И действительно: в музыке она смогла выразить себя и свой внутренний мир, все богатство многообразных настроений, подспудно владевших ею. Особенно удавались нюансы, но сама игра в целом отличалась неровностью. Сила и необузданность характера не ощущались в ее исполнении. Формой она тоже владела фрагментарно.
Она пугалась произошедших с ней перемен. Ей казалось, что работа и совместная жизнь с Вильгельмом Лино — и она чувствовала уже, как он начал влиять на нее, как она заразилась его порядочным образом мыслей — давили на нее, разрушали беспечность ее естества. Она боялась устойчивости, постоянства, определенности, непривычных для нее. Ей было тридцать лет, и, откровенно говоря, она жила еще ожиданием чуда, большого события, необычного переживания. Конечно, она хорошо знала повседневность, бытие и не питала особых иллюзий. Однако все равно — неясная тоска, томление, предчувствие необъяснимого грядущего, характерное обычно для молодых, двадцатилетних, не оставляли ее. Одновременно под влиянием здравого ясного мышления Вильгельма Лино — он наставлял ее беспрестанно, хотя она не всегда понимала ход его мыслей — она постепенно пришла к выводу, что в действительности возможностей в жизни осталось у нее немного. Во всяком случае таких, каких ей хотелось бы, какие она рисовала себе в своем воображении. Иными словами, она встала на уровень со своим возрастом, на уровень тридцатилетних.
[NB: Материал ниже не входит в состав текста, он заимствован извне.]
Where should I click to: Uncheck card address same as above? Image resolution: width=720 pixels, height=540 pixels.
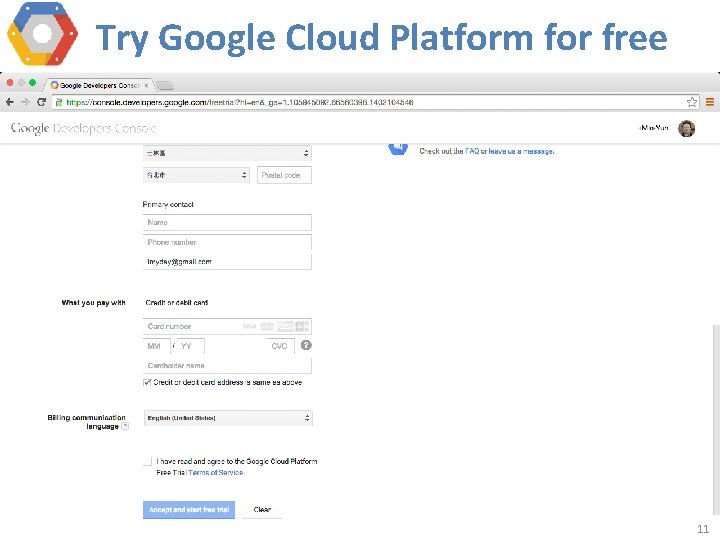tap(148, 382)
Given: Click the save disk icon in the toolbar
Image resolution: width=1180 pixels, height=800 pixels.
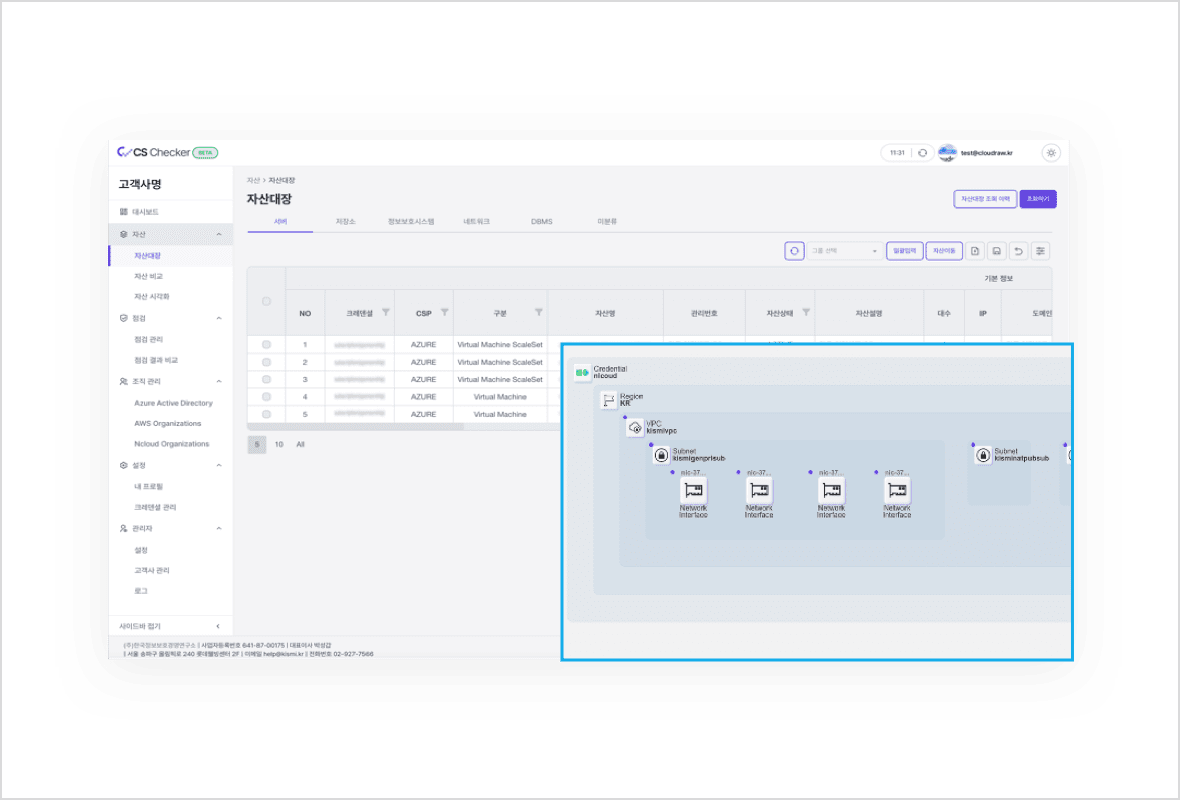Looking at the screenshot, I should tap(996, 251).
Она всегда верила, что то грубое и беспокойное, которое пребывало в ней, постоянно напоминая о себе, составляло ее особенность, и она рассказала ему об этом, и он, оказалось, понял ее. Он знал этот феномен! Объяснил его. Общеизвестный факт. Тогда ей пришло в голову, что она имеет право в таком случае предпринять нечто, что находилось за пределами прямой, изъезженной всеми дороги и было в моральном отношении сомнительного характера, она как бы утратила свое raison d’être, разумное основание. Иначе говоря, она впервые ощутила свой возраст. Было грустно, было нестерпимо больно. Она с тоской вдруг подумала о своем прошлом, подумала, что нестабильность и бедность не такие уж страшные вещи, захотелось возвратиться к прежней жизни — почти.
Она начала искать, осторожно размышлять: если не все еще потеряно, если есть еще на белом свете возможность для большого переживания, значит, нужно создать внутри себя базис для него, нечто, называемое самоуглублением. Но этот путь тоже в некотором роде был аскетическим путем. Игривость, легкомыслие и халтура здесь тоже не помогут.
Тридцать лет… Они не сулят ничего хорошего ни для женщины, ни для мужчины. Взбираешься на гору, как сказано в писании, и видишь всю красоту мира, небесную ширь над собой, чувствуешь себя песчинкой в мироздании. Ты больше не индивидуум, выдающийся и особый, каким ты себя почитаешь, когда тебе всего лишь двадцать лет. И самое примечательное, пожалуй, что вид сверху ничего более утешительного не обещает. Не случайно, вероятно, Данте в первых строфах своей «Божественной комедии» говорит о страхе тридцатилетних.
Но все равно стремишься к пиршеству на трапезе жизни именно потому, что оно не такое, как прежде.
Путь страдания и жертвенности? К чему он? Она относилась к людям, избравшим этот путь, чуть насмешливо, чуть презрительно. Страдание и отречение? И в музыке Бетховена звучали эти ноты, довольно часто. Страсть слишком непомерно велика для этого мира.